Making commencement decisions together
To the Campus Community:
Yesterday, we made a decision about this year’s commencement ceremonies without first consulting our students and fully understanding their preferences for this important rite of passage. In these unprecedented times, we are guided by our goal of protecting the safety of our Bruin community. But we should have known the impact this decision would make, especially during this tense time, and we should have listened first. For this, I apologize.
We have heard the important voices of our students and their families, and based on those, we will step back and make a decision on commencement in consultation with students and student leaders. I understand that for so many of our students and their families and friends, our commencement ceremonies celebrate not only past achievements, but also the promise of what is to come.

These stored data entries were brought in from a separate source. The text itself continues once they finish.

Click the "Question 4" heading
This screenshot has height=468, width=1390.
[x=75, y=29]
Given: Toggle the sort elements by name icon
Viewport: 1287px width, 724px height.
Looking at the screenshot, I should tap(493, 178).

I deeply appreciate the hard work and dedication that goes into earning a UCLA degree. It is a great accomplishment fully deserving of a ceremony that acknowledges students’ years of commitment to reaching that milestone. Our ceremonies are as diverse as our student body. Whether it is our campus, departmental or student-initiated commencement, our ceremonies are without question the most wonderful and moving events that we have on our campus, not only because they honor our students, but also because they give family and friends who supported them a proud moment they, too, will carry for the rest of their lives.
The decisions we have had to make in the past few weeks, all designed to slow the spread of COVID-19 and protect our community, are ones that few of us ever anticipated in our lifetimes. We are all working hard to adapt to rapidly evolving circumstances and find ways to prioritize the health of our community. In this environment, despite our best efforts, sometimes we move too quickly. I regret that we did that here and did not properly include students in the decision-making process.
We will be connecting with our student leadership, including the Undergraduate Students Association Council and Graduate Students Association, so that we can make these decisions together.
We are committed to giving all of our students the commencement they deserve. We should have known the tremendous impact that this decision would have on our students and their loved ones and friends. We will do better to include these important voices going forward.